Feet slid as a scream filtered throughout humid, summer air, “Whoa!” Landing hard on her bottom, Kyla saw smashed, rotten eggs, orange Jell-O, and various colored liquids splattered on the icy-cold tile floor. “Gross, nasty stuff and it smells like Nathan’s wet socks.” No longer pristinely white, her shorts now looked dipped into a kaleidoscope of mischief. “Oh, just my luck,” she said standing to see her light pink, Degrassi tank top had splotches of muck on it too. Great; my first night home alone and this happens. Clutching onto the Nike golf umbrella hanging from a rickety hook in the walk-in pantry, her heart raced.

Zeeb licked Kyla’s dirty heel as she slashed the air with confidence appearing like a Ninja ready for battle. “Look, Zeeb, the window is shattered too.” Her greenish-blue eyes darted in all directions while a chill consumed her flesh. We’re in big trouble, she thought as an ethereal whisper called her name.


  1. Interesting! I'm wondering who could have made that mess, and so quickly! I think you could have done a little better at showing and not telling though...maybe you could have used sound effects to let us know she was wearing flip flops, etc. I do like that you used "shoving her long honey curls away from her face" though. That let us know you were talking about her hair without actually using the word hair.
    ...and just because I'm picky, I'd probably swap out the word ninja for samurai since ninjas aren't really sword users. I love the imagery it portrays though. I could totally see her standing there doing that!

  2. I really like the cat-snagged indigo recliner. That got my attention right away. I see a couple of spots where you could show us a little better. The shattered window scene, for instance. Maybe something like, "Her greenish-blue eyes rounded in fear as she noticed the shattered window" or something like that. And when she fell in the mess, maybe "Her scream pierced the air as her feet slid, and she landed with a hard crash in the midst of a disgusting mess of whatever.

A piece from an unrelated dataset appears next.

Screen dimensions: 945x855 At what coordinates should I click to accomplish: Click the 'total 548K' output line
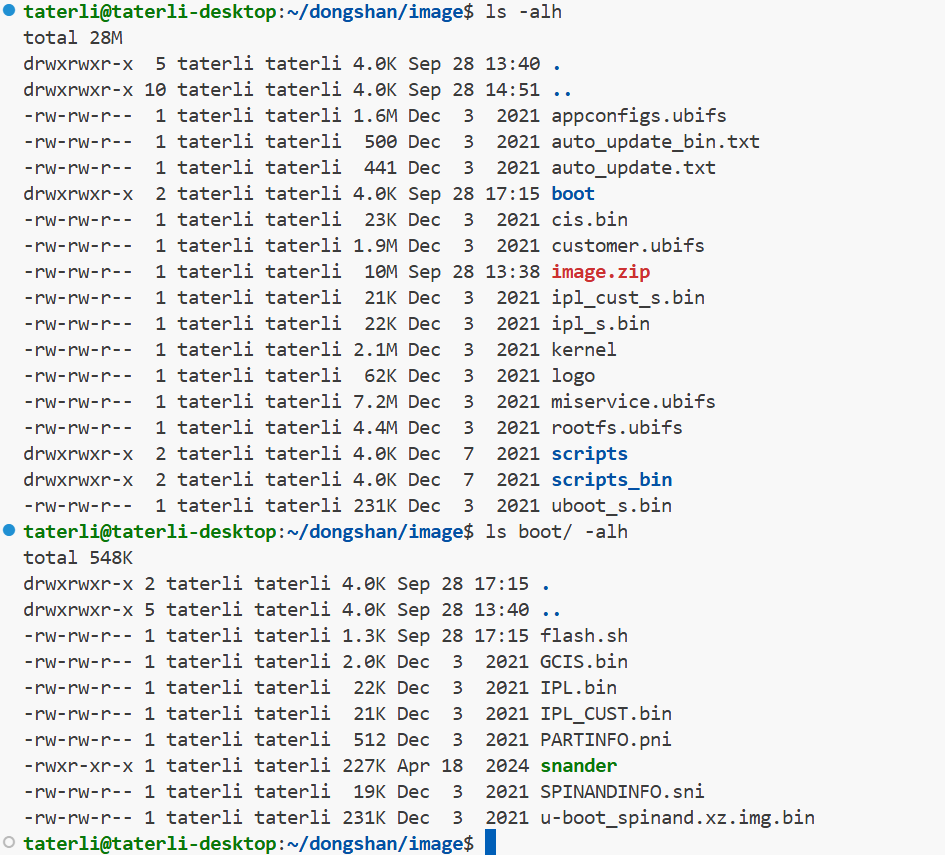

    You used some very fun descriptions. Nice job overall, I think.

  3. Good description, getting us caught right away as to what or who could have made the mess. A few nits re: the window scene, and not sure about the flip flops - it's hard to tip toe in them.
    I do love the hair "show" - it's excellent.

  4. You've created an interesting scene that uses multiple senses. Good job. You've also used unique names for your characters.

    Some suggestions:

    I think this would sound better if you used some beats instead of tags. That means instead of saying, "said Kayla," go straight into the action.

    You have a lot of great descriptive words, but be careful not to overdo the adjectives. You want your words to be invisible, and I think some of the description gets in the way of the story.

    Your meaning is not totally clear. She sees these things on the floor. Later You mention the broken window, but my first thoughts were: did someone throw items on the floor or did she have her arms full of food when she tripped?

    Who is Nathan? Be careful about new names that might confuse the reader.

  5. Just a couple of things. I love this sentence...

    Twelve-year old toes, painstakingly polished with red and white polka dots, tip-toed into the moonlit kitchen on worn out, green flip flops.

    Good attack on another sense with this sentence...

    Gross, nasty stuff and it smells like Nathan’s wet socks.

    I'm not sure I like her talking to the cat about the window being shattered. Would she do that? Just wondering.

  6. Lots of good advice here. I, too, loved the cat-snagged line and the toe description. I might revise the last line to have the whisper happen first, so it's more dramatic, then show her thoughts. Fun writing!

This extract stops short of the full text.